**Exercise instructions:**
What is needed is an exact copy of the records below, minus any pictures.

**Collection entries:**
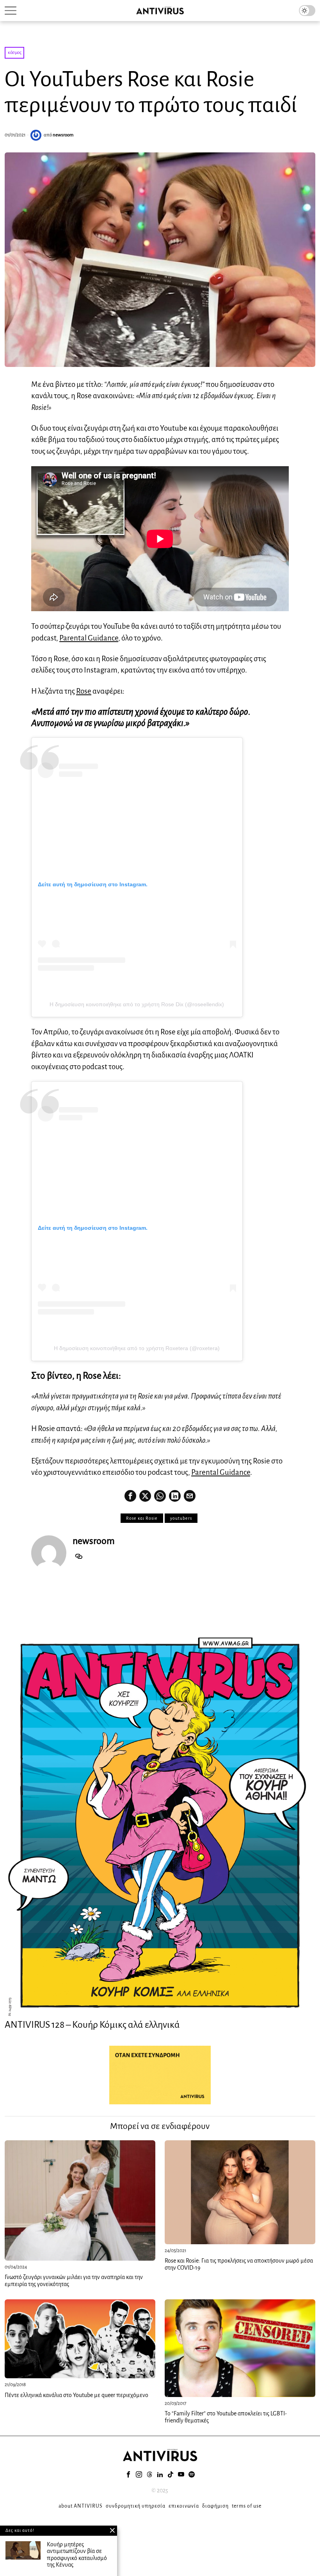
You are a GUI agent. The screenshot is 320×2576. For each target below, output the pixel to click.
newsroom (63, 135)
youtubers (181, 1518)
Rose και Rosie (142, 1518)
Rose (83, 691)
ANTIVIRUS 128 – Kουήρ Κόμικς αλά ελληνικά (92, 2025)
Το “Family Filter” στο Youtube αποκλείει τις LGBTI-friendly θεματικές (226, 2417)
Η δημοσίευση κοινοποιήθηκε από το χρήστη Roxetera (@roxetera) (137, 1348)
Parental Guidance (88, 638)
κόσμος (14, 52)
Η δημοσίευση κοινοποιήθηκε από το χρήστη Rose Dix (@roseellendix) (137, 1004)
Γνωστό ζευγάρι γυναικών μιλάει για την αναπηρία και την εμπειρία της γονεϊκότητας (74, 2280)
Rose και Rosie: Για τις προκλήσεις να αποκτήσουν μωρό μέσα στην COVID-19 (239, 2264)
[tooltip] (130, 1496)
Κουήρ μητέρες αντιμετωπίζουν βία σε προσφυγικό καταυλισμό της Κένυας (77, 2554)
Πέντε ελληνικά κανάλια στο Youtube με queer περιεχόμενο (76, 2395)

**Exercise result:**
You are a GUI agent. The screenshot is 320×2576. For each target below, output the pixel to click.
newsroom (63, 135)
youtubers (181, 1518)
Rose και Rosie (142, 1518)
Rose (83, 691)
ANTIVIRUS 128 – Kουήρ Κόμικς αλά ελληνικά (92, 2025)
Το “Family Filter” στο Youtube αποκλείει τις LGBTI-friendly θεματικές (226, 2417)
Η δημοσίευση κοινοποιήθηκε από το χρήστη Roxetera (@roxetera) (137, 1348)
Parental Guidance (88, 638)
κόσμος (14, 52)
Η δημοσίευση κοινοποιήθηκε από το χρήστη Rose Dix (@roseellendix) (137, 1004)
Γνωστό ζευγάρι γυναικών μιλάει για την αναπηρία και την εμπειρία της γονεϊκότητας (74, 2280)
Rose και Rosie: Για τις προκλήσεις να αποκτήσουν μωρό μέσα στην COVID-19 (239, 2264)
[tooltip] (130, 1496)
Κουήρ μητέρες αντιμετωπίζουν βία σε προσφυγικό καταυλισμό της Κένυας (77, 2554)
Πέντε ελληνικά κανάλια στο Youtube με queer περιεχόμενο (76, 2395)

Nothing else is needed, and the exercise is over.